## HATS Data Preview 1 on RSP

This notebook tests access to Data Preview 1 (DP1) data in the HATS format. 

**Goal:** To load a randomized sample of the data, to be used for scale testing within the RSP.

In [None]:
# if not previously installed
# %pip install lsdb --quiet

In [1]:
import lsdb
import numpy as np
from upath import UPath

In [6]:
base_path = UPath("/rubin/lincc_lsb_data")
object_collection = lsdb.read_hats(base_path / "object_collection_lite")

In [7]:
pixel_statistics = object_collection.per_pixel_statistics()
pixel_counts = pixel_statistics["objectId: row_count"].astype(np.int64) 

In [8]:
partition_indices = []
for percentile in [10, 50, 90]:
    q = np.percentile(pixel_counts, percentile)
    print(f"Percentile: {percentile}, Quartile: {q}")
    index = int(np.argmin(np.abs(pixel_counts - q)))
    closest_value = pixel_counts.iloc[index]
    print(f"Closest value: {closest_value}, partition index: {index}")
    partition_indices.append(index)

Percentile: 10, Quartile: 833.0000000000001
Closest value: 926, partition index: 15
Percentile: 50, Quartile: 24624.0
Closest value: 24624, partition index: 35
Percentile: 90, Quartile: 138144.0000000001
Closest value: 132427, partition index: 3


In [11]:
for index in partition_indices:
    print(f"Sampling partition {index} of size {pixel_counts.iloc[index]}")
    %timeit object_collection.sample(index, n=100, seed=10)

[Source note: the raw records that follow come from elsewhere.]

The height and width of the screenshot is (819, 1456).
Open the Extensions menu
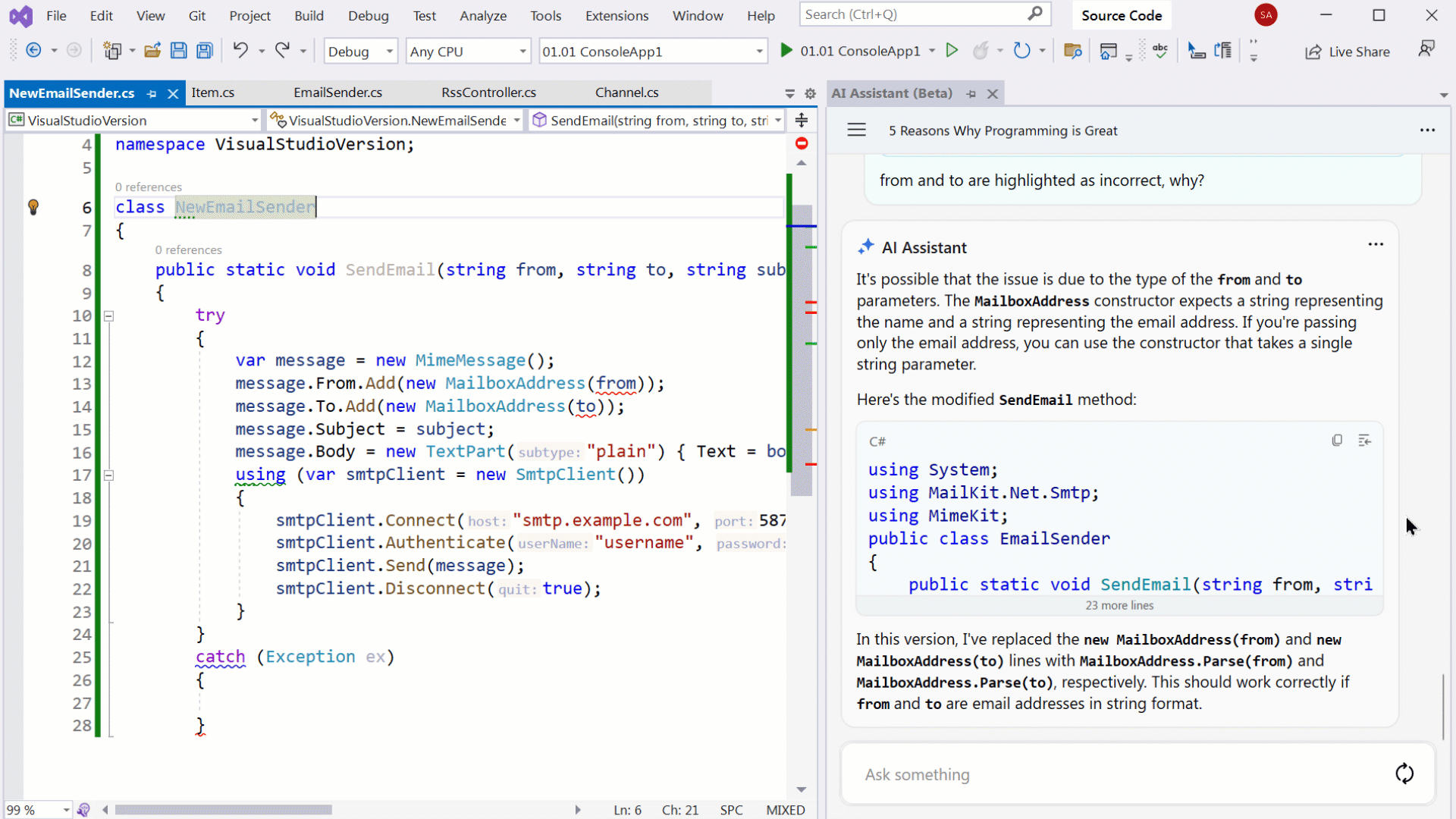tap(617, 15)
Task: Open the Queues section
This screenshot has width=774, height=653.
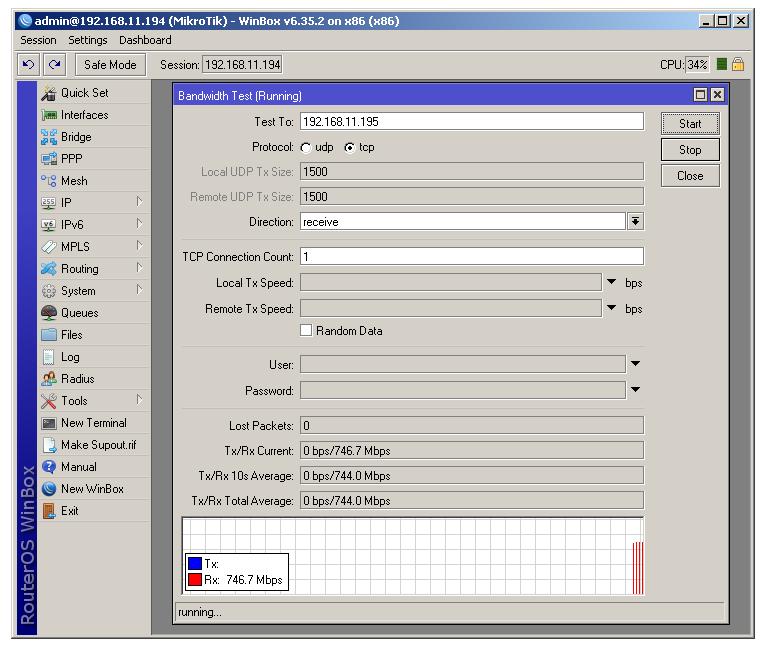Action: pos(79,313)
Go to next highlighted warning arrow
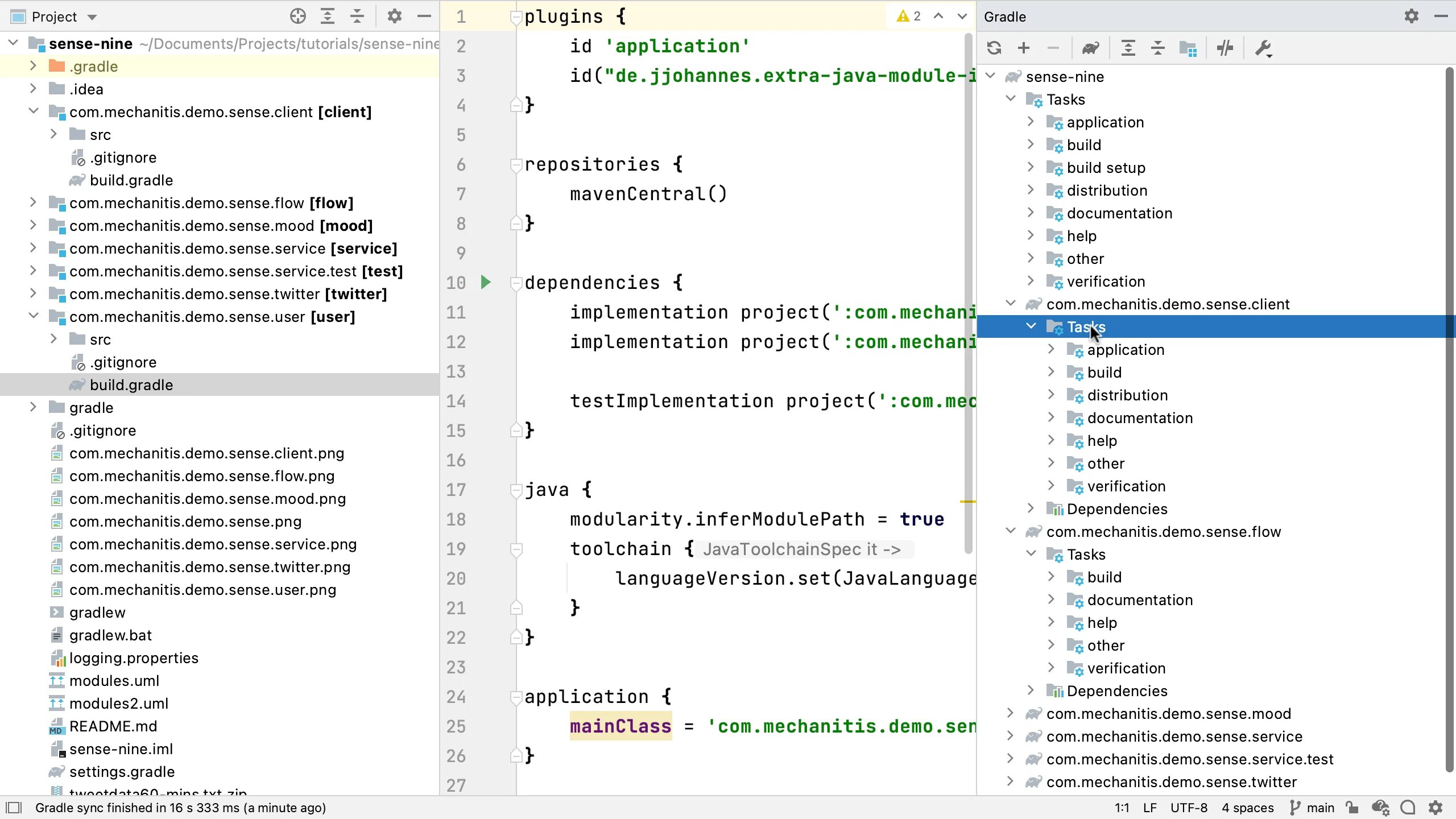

Sampling partition 15 of size 926
82.4 ms ± 1.43 ms per loop (mean ± std. dev. of 7 runs, 10 loops each)
Sampling partition 35 of size 24624
13.2 s ± 71.7 ms per loop (mean ± std. dev. of 7 runs, 1 loop each)
Sampling partition 3 of size 132427
3.97 s ± 86.2 ms per loop (mean ± std. dev. of 7 runs, 1 loop each)